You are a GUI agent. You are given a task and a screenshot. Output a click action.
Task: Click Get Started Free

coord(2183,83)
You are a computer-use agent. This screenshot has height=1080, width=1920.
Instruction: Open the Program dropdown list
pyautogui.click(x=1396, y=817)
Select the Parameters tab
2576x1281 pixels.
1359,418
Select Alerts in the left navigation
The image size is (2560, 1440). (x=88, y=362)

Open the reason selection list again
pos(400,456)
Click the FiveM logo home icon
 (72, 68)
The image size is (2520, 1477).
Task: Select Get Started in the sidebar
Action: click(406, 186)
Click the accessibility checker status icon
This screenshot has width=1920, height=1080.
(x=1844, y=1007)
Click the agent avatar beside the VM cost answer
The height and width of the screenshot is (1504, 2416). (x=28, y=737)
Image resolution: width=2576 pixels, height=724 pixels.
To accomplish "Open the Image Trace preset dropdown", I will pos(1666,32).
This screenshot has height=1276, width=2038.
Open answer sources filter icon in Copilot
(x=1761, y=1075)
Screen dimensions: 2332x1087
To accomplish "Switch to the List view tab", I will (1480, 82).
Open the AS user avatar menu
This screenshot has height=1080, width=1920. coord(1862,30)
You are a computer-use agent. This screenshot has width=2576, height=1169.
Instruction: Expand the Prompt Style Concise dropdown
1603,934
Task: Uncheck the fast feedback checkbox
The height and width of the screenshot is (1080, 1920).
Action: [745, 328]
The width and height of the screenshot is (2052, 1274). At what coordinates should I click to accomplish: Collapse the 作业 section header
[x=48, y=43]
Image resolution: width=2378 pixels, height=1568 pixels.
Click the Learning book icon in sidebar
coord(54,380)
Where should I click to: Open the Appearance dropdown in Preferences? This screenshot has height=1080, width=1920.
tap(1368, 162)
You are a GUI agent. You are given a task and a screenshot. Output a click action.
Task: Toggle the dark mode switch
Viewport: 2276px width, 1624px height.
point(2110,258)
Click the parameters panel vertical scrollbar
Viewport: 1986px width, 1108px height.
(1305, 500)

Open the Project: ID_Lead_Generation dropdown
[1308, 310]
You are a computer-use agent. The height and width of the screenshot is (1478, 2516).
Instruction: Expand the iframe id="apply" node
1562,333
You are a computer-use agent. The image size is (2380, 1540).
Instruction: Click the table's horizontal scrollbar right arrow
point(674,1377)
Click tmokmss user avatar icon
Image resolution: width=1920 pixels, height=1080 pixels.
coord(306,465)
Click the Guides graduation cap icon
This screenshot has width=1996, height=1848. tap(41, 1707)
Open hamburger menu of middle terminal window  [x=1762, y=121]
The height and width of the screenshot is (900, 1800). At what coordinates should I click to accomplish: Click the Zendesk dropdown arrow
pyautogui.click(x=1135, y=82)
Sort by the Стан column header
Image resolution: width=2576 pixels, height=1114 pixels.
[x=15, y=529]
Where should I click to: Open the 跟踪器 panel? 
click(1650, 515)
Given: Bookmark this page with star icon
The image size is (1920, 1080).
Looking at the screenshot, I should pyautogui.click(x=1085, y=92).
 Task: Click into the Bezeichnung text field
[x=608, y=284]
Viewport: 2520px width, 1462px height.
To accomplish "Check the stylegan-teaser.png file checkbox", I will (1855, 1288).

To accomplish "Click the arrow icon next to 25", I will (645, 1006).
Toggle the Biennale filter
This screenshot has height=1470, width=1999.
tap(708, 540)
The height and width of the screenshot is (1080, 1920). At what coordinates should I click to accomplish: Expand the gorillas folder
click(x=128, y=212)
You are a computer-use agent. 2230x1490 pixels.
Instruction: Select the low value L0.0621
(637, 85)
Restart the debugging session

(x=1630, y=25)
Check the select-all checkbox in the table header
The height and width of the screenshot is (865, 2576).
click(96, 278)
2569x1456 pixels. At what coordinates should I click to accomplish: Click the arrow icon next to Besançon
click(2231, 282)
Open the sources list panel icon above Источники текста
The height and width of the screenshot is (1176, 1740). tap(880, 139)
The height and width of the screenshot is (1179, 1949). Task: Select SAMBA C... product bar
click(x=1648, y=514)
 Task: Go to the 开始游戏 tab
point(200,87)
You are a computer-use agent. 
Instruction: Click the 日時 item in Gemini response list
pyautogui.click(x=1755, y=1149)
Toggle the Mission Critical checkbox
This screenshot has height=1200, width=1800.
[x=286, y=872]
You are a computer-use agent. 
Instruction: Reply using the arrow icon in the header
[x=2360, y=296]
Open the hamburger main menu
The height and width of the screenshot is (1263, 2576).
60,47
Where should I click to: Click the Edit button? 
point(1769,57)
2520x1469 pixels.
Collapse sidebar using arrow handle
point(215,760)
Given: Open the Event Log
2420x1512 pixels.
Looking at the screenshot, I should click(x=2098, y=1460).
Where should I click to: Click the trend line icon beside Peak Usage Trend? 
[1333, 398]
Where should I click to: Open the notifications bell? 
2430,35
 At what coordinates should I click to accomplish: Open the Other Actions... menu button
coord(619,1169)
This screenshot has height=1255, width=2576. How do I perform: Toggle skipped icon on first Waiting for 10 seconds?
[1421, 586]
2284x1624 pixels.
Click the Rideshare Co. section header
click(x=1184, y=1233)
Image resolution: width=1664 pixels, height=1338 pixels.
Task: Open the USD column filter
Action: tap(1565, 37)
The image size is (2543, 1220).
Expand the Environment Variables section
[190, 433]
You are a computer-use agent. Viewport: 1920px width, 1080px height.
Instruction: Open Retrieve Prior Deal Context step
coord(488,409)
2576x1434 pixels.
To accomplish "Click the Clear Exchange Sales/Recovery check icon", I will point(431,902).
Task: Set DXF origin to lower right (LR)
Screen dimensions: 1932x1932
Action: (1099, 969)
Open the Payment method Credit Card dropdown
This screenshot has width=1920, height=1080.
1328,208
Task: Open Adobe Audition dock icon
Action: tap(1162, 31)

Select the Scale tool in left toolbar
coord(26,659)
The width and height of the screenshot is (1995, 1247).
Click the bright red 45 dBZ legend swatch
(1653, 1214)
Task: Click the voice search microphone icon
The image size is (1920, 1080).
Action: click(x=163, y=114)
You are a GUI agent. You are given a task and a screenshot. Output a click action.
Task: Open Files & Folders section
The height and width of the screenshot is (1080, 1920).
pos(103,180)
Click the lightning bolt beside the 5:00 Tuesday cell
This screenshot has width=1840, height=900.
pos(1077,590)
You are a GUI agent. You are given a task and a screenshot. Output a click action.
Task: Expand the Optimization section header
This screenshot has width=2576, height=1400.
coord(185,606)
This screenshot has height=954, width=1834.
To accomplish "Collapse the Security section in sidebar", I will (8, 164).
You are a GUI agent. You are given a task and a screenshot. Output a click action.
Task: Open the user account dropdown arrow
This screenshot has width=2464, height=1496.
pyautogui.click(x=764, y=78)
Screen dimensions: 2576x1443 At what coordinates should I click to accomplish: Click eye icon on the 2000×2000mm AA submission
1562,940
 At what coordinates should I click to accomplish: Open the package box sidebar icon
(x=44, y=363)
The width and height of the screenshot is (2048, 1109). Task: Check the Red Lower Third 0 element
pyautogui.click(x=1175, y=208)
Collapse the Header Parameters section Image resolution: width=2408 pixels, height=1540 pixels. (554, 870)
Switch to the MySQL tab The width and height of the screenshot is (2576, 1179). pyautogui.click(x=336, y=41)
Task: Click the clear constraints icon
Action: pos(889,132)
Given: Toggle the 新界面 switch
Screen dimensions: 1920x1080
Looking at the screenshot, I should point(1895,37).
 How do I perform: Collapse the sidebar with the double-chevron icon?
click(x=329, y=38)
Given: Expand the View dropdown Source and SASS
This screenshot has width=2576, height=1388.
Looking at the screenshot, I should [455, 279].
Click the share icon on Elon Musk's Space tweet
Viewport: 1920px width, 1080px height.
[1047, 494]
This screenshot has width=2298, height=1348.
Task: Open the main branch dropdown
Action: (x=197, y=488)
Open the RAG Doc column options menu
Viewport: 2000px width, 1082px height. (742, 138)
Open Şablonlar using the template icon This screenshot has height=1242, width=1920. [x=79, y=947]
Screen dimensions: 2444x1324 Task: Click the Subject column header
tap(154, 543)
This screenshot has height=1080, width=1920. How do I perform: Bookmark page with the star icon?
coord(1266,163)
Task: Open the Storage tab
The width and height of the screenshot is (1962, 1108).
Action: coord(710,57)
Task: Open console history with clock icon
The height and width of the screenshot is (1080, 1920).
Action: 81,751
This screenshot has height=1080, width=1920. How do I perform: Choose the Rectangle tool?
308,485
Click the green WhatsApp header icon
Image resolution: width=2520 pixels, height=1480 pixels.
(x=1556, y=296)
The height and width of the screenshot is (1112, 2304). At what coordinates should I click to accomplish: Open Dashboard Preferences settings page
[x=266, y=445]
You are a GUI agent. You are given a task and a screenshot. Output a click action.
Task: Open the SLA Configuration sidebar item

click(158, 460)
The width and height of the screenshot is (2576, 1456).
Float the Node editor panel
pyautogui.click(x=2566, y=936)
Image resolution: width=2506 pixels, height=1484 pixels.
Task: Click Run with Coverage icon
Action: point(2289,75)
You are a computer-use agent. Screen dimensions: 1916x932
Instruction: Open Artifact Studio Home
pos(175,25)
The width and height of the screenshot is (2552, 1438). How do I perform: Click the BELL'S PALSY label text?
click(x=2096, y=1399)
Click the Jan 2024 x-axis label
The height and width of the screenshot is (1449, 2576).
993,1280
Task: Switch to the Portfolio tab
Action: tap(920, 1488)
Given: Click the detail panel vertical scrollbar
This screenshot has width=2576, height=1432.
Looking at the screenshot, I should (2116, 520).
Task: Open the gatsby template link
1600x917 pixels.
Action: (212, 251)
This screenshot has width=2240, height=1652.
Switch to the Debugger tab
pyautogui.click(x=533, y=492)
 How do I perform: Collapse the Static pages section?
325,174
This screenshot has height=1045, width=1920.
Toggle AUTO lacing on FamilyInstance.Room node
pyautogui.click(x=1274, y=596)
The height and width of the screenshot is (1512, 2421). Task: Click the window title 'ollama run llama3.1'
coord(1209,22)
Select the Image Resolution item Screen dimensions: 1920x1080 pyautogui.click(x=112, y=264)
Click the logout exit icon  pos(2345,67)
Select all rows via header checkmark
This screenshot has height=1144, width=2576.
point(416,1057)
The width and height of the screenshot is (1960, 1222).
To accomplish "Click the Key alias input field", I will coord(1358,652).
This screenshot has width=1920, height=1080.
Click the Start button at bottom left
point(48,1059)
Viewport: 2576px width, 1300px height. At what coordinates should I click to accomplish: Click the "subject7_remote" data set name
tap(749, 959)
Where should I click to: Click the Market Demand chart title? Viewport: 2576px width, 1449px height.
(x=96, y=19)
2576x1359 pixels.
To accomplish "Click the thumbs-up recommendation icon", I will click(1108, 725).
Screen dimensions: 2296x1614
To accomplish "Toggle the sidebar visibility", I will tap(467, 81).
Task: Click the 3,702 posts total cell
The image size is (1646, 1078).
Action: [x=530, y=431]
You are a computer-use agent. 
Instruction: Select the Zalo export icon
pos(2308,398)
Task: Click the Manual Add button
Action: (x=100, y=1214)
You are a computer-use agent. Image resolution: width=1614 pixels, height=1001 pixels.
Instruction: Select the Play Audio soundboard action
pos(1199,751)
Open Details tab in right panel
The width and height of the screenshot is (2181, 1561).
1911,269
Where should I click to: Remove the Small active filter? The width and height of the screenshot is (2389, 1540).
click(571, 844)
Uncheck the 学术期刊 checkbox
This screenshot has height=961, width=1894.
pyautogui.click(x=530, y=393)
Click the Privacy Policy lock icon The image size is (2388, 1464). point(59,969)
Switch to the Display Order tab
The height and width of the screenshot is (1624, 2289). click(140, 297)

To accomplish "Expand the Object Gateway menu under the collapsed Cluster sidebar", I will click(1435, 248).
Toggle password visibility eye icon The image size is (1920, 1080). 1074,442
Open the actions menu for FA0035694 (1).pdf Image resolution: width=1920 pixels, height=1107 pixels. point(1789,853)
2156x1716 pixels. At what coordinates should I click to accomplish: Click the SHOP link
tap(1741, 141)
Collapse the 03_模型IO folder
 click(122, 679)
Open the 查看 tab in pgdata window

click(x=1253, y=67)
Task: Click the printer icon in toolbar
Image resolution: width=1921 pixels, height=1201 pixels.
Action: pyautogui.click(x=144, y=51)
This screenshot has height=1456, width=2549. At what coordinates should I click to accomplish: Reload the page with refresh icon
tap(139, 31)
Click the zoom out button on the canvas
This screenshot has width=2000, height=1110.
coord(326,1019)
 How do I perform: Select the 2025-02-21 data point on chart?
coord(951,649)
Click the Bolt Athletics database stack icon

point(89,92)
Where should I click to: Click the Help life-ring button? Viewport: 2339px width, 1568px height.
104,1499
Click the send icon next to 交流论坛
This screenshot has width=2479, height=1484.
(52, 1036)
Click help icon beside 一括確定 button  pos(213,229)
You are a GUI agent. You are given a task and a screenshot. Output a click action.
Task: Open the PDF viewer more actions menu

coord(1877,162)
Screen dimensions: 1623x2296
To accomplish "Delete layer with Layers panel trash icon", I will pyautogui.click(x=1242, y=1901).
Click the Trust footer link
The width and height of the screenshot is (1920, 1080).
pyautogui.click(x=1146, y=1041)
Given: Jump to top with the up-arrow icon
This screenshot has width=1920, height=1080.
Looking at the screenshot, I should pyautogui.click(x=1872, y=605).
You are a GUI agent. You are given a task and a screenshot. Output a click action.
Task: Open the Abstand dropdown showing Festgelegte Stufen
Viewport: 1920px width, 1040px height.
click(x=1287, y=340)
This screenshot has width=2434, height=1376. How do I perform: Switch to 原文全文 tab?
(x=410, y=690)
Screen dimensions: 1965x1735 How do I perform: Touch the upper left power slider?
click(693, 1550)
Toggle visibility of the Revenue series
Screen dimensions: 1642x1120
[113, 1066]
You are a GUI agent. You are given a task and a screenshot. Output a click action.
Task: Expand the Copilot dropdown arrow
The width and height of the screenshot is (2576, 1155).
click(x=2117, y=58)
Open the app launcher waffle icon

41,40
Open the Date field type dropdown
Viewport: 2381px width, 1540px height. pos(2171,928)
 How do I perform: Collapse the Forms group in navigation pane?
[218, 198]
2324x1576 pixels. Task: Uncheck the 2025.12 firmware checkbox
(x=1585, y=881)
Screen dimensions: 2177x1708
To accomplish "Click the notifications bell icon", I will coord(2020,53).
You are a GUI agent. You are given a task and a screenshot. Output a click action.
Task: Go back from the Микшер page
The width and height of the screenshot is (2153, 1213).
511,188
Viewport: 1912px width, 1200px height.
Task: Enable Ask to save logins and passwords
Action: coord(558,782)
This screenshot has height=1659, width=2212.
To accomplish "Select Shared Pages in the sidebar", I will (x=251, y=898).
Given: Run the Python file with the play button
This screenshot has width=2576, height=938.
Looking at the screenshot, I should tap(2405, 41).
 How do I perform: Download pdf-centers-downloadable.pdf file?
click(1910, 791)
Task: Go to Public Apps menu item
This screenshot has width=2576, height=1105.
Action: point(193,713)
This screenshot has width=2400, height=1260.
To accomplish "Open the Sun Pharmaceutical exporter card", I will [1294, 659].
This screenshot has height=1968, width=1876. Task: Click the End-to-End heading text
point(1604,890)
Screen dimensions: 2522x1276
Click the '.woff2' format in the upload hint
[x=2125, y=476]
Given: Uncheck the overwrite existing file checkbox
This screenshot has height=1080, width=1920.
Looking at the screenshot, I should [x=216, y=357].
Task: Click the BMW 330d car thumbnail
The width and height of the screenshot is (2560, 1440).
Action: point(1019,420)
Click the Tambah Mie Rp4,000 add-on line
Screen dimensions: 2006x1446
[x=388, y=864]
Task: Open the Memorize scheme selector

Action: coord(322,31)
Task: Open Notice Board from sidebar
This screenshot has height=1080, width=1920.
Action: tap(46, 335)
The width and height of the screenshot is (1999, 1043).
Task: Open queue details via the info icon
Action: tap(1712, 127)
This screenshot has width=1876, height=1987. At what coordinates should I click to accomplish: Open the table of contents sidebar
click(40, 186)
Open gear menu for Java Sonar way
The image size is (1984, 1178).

▶ [TASK TO CARRY OUT] Lines containing the word "from" must be found in the data above and copied.

▶ [EXPECTED ANSWER]
Task: Go back from the Микшер page
Task: Open Notice Board from sidebar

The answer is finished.